▶ Given data:
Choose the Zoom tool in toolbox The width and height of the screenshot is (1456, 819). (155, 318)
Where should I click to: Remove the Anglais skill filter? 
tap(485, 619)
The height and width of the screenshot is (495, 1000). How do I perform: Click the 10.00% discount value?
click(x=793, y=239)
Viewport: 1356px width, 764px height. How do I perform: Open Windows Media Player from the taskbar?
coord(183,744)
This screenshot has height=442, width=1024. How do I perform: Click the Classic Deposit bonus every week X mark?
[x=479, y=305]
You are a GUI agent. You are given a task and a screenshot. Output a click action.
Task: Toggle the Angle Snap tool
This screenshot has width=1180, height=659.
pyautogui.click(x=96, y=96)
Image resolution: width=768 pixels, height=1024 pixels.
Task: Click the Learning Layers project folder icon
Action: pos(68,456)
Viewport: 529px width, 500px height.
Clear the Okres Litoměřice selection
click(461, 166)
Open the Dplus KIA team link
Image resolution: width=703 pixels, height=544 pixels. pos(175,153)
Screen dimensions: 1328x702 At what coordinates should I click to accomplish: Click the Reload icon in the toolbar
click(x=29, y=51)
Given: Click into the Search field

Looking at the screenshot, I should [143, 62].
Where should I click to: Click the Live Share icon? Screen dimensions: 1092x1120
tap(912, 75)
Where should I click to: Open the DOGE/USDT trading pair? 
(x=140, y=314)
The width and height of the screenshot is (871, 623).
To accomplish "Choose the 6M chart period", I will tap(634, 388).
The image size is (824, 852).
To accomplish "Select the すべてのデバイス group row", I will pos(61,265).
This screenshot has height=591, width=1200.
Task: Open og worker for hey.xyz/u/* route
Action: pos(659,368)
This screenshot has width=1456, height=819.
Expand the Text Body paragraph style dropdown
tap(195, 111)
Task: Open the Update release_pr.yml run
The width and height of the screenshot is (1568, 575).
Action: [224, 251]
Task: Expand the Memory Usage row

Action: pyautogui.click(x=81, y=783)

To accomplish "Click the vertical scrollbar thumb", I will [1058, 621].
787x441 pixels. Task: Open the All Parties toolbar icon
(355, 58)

▶ The exercise: Find every row above that contains the word "Open", and copy each of those lines in full.

▶ Solution to the problem:
Viewport: 1356px width, 764px height. How do I perform: Open Windows Media Player from the taskbar?
Open the Dplus KIA team link
Where should I click to: Open the DOGE/USDT trading pair? 
Task: Open og worker for hey.xyz/u/* route
Task: Open the Update release_pr.yml run
787x441 pixels. Task: Open the All Parties toolbar icon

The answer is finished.